It is that time of year when I look at my house and think HOW IN THE WORLD DID THIS HAPPEN!  I will admit with my head held high 😉 I am not a clean freak! My house on a normal day is well a bit of a disaster. I know it is a sin to ” Covet your Neighbors House” but, I do covet those who have the ability to keep a well organized, clean and tidy house, and have a homemade dinner on the table by the time Hubby gets home. I especially covet those with cleaning services. Oh how I long for a cleaning service to sweep, dust and do the bathrooms. I hate doing bathrooms! But, That is never going to happen.
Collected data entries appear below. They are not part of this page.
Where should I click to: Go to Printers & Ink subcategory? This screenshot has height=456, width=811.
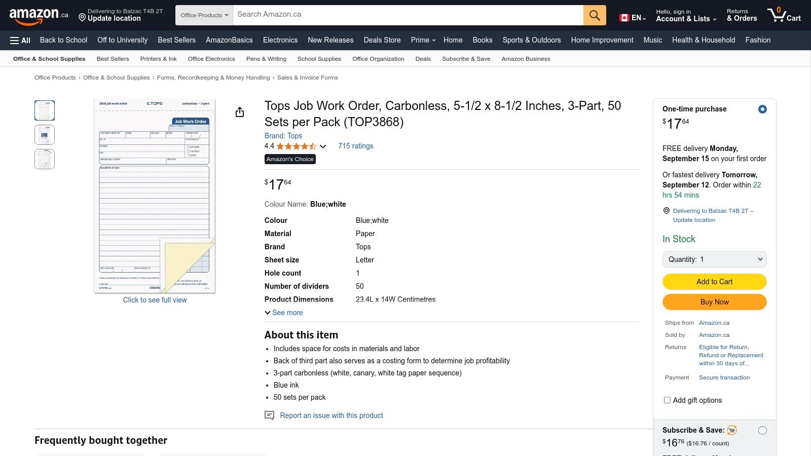(x=158, y=59)
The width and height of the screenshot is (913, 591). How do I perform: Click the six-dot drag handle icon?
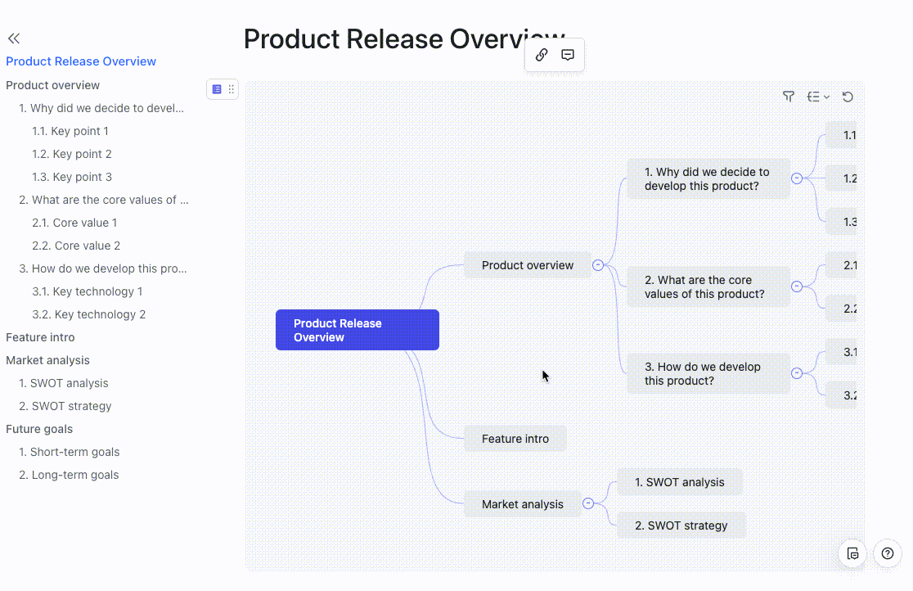tap(232, 89)
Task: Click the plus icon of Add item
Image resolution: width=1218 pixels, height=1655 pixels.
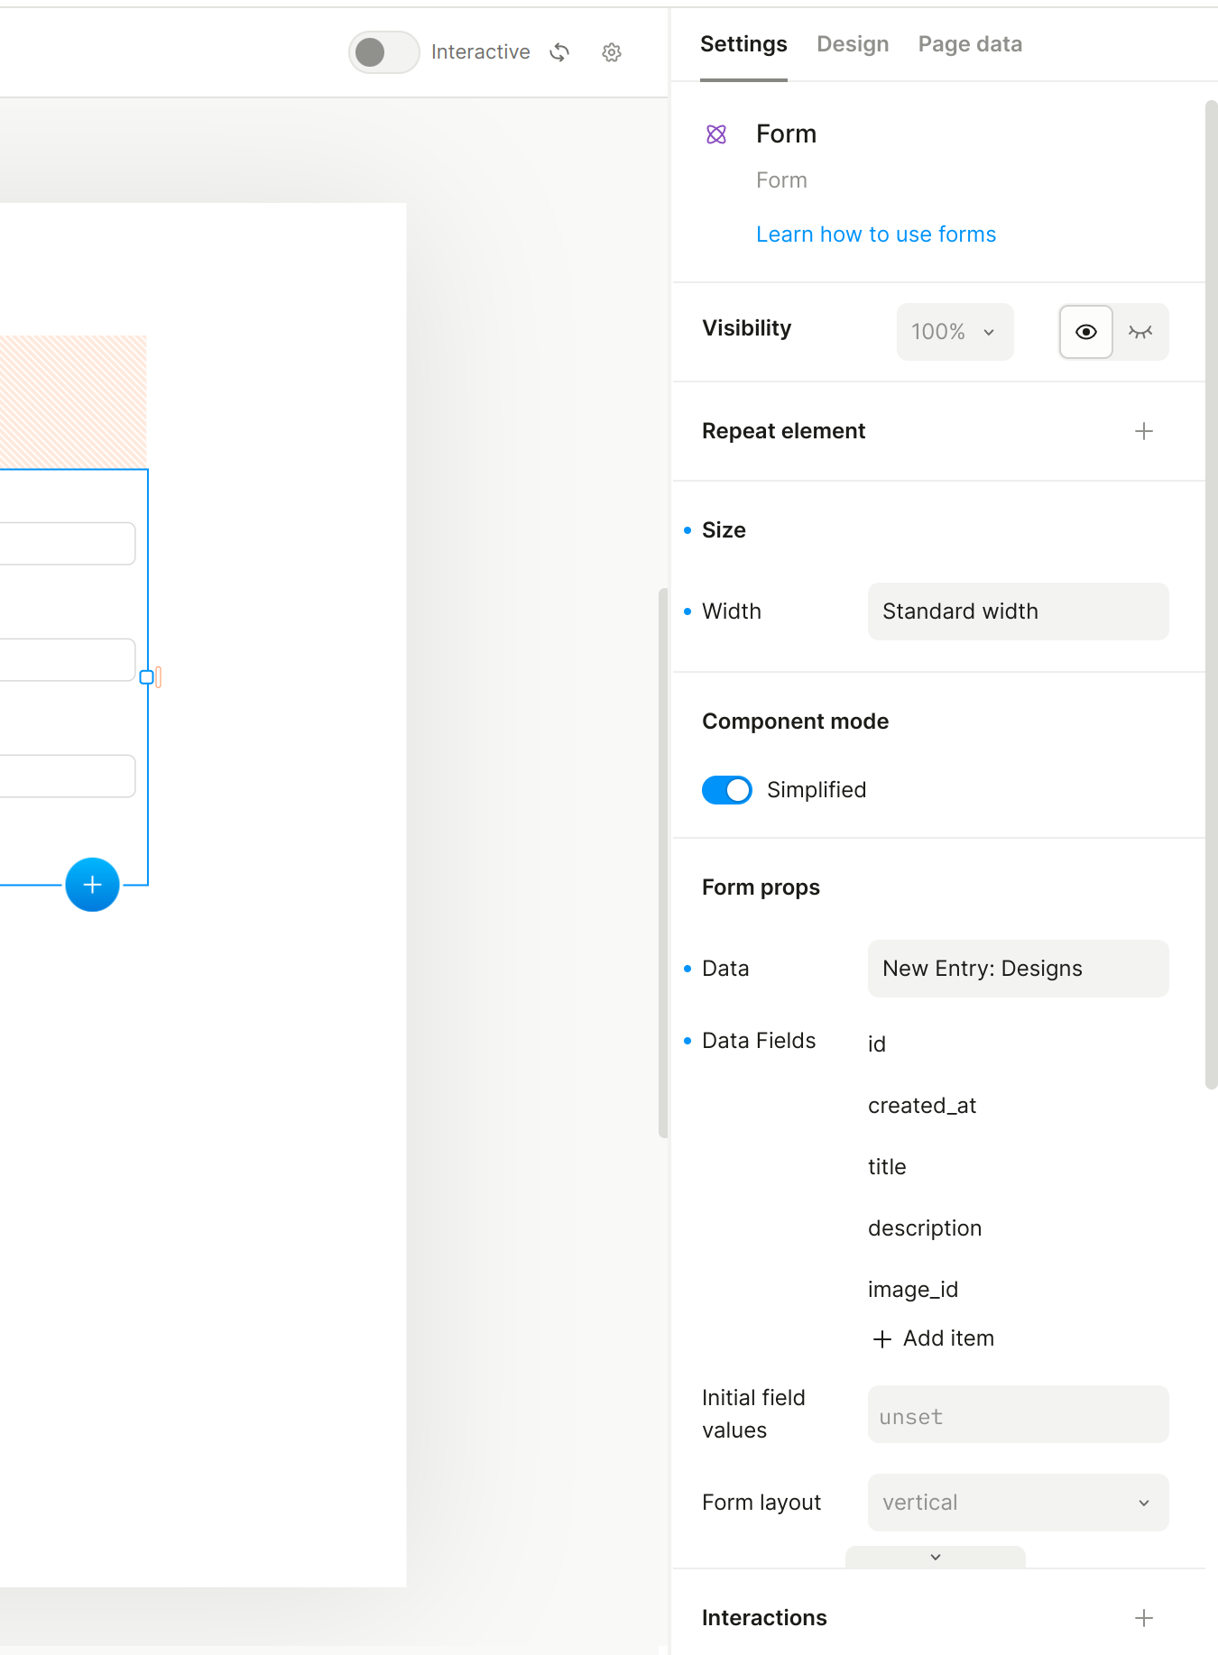Action: click(x=882, y=1339)
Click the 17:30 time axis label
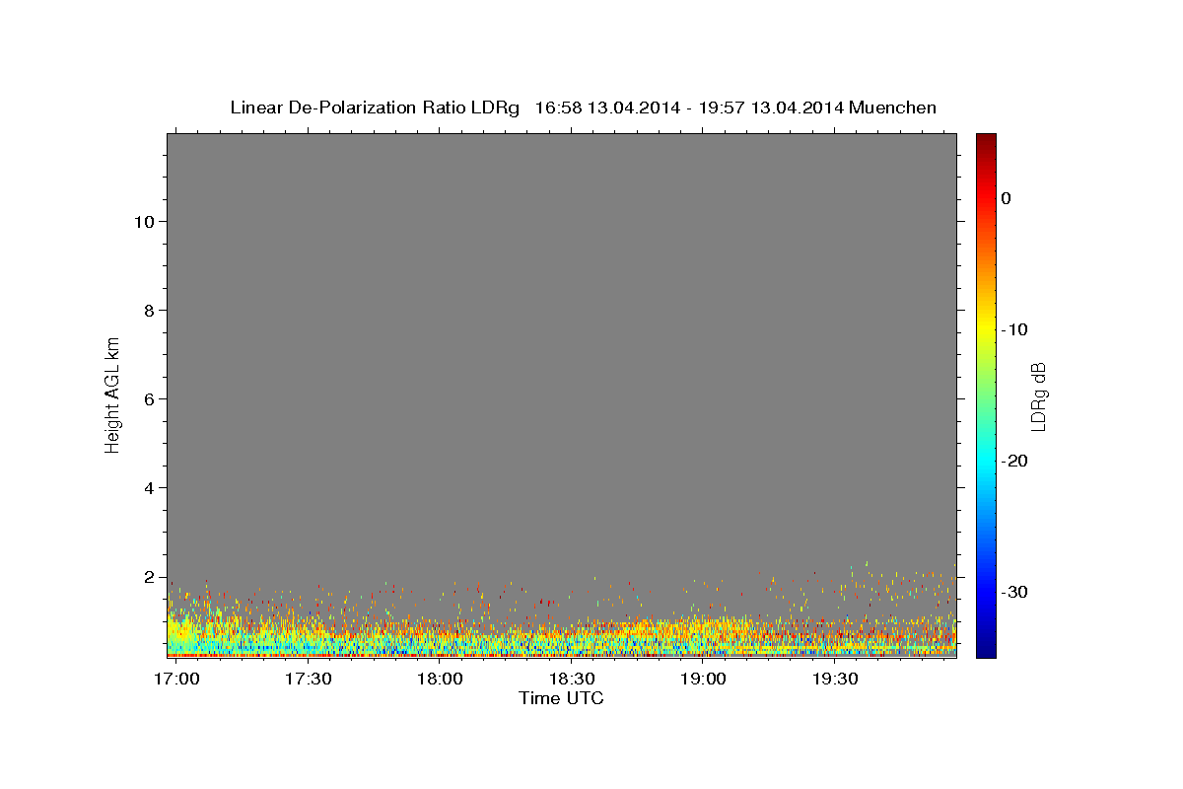1183x789 pixels. (x=308, y=680)
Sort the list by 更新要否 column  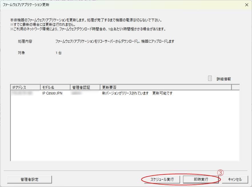click(165, 87)
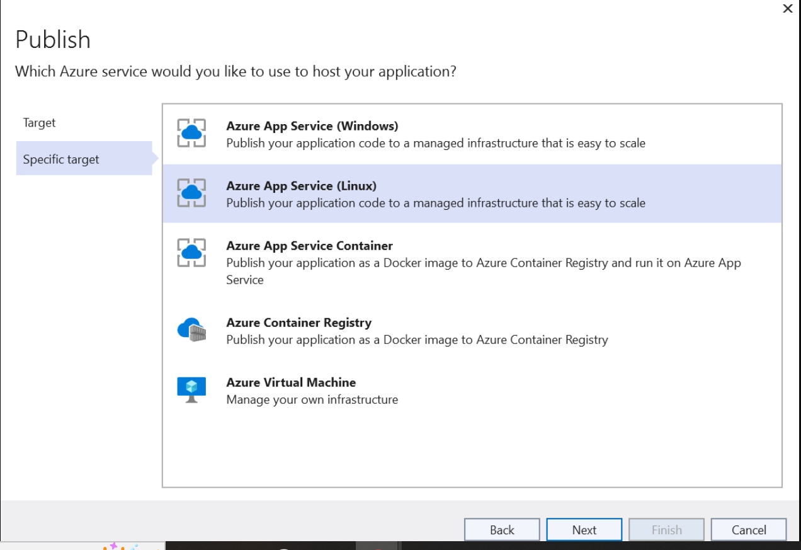This screenshot has width=801, height=550.
Task: Click the Azure App Service Container icon
Action: 191,253
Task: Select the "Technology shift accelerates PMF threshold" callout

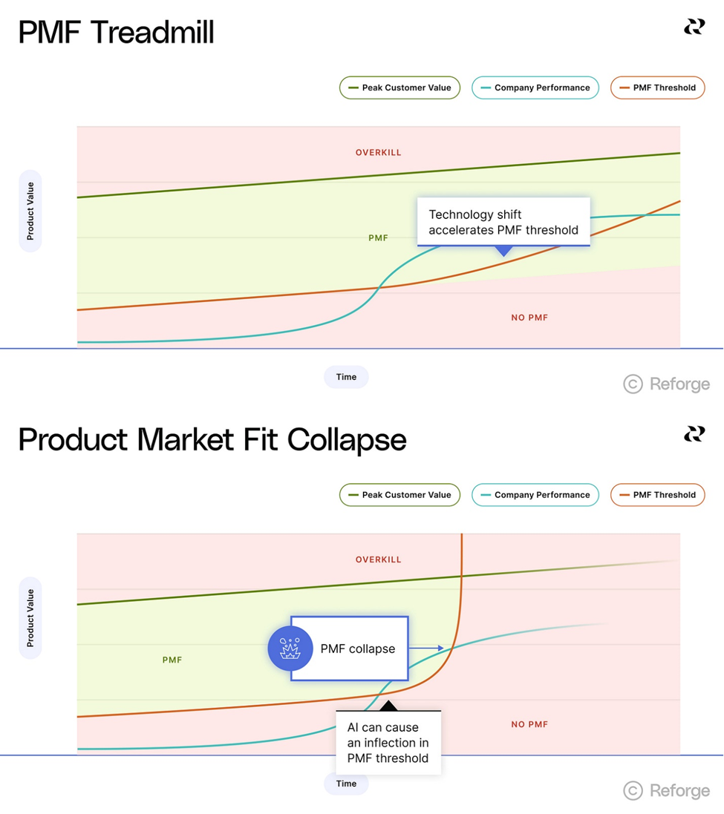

I gave up that dream when i decided to be a stay at home mom who homeschools and I love homeschooling.  I love being able to fly by the seat of my pants, make fun messy projects with my kids, go help those in need, get out  and play on a sunny day, and (more often than I should) curl up on a cozy couch and read a book to my kids.  By having a spur of the moment life and dealing with the spur of the moment challenges that occur during my days as well, I shamefully admit that my hubby more than dreams of a super clean organized home ( He said he would give up the warm meals for just that). So this year , don’t ask why it has taken so long (14 years of marriage), I am going to (try very hard)  make a schedule to keep/get the house clean :). 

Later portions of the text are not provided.